The obvious algorithm does pretty well:

def schedule(spans):
  s = [0] * max(map(max, spans))
  for lo, hi in spans:
    for t in range(lo - 1, hi):
      s[t] += 1
  return s

print str(schedule([[12, 14],[12,15],[14,16],[13,15]]))

This is O(L + n) where L is the total length of all the spans and n is the size of the output.

Then:

$ python foo.py
[0, 0, 0, 0, 0, 0, 0, 0, 0, 0, 0, 2, 3, 4, 3, 1]

Now if you have many overlapping intervals, then you can use a 1d sweep line algorithm to calculate the result on O(n log n + m) time where n is the number intervals and m is the number of output time units.

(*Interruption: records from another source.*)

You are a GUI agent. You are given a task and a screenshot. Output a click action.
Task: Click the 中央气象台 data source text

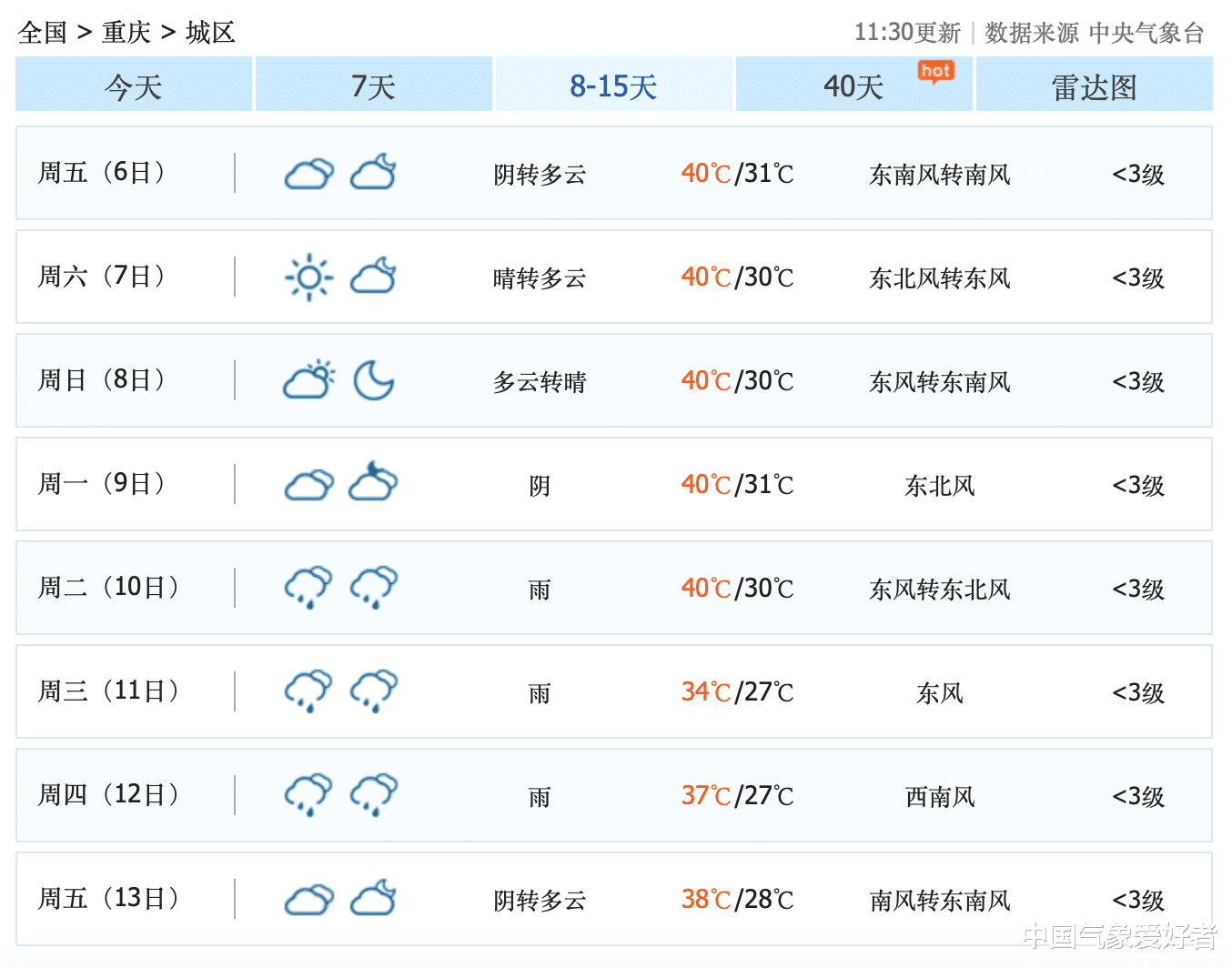pyautogui.click(x=1146, y=33)
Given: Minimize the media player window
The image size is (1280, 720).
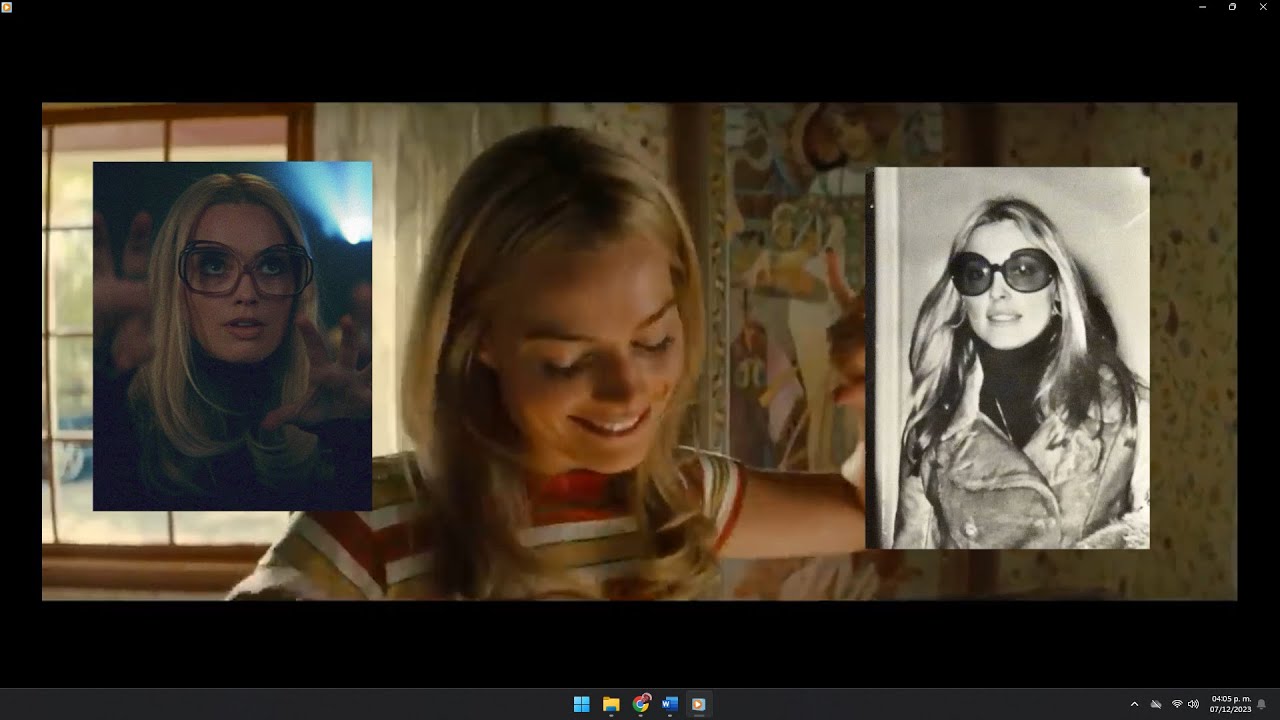Looking at the screenshot, I should [x=1202, y=7].
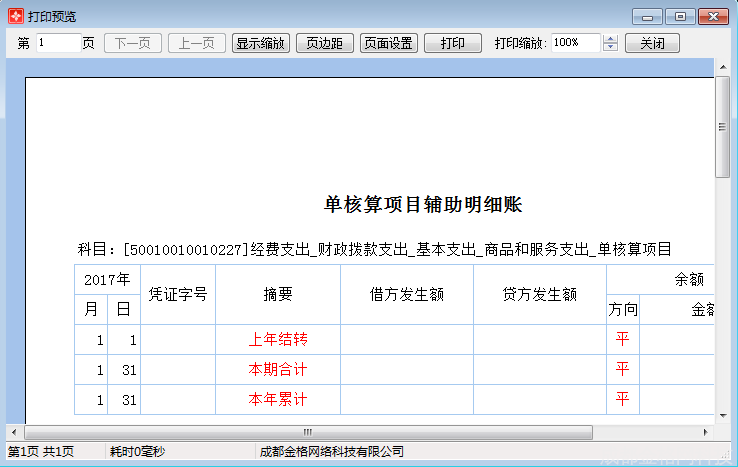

Something like this, though I won't at all claim this is fully correct:

def schedule_faster(spans):
  events = []
  for lo, hi in spans:
    events.append((lo, '+'))
    events.append((hi + 1, '-'))
  events.sort()
  s = [0] * max(map(max, spans))
  n = 0
  t_last = events[0][0]
  for t, dir in events:
    if t != t_last:
      for i in range(t_last - 1, t - 1):
        s[i] = n
      t_last = t
    n += 1 if dir == '+' else -1
  return s

Actually if you use a radix sort or other pseudo-linear time sorting algorithm then this becomes O(n + m) in practice.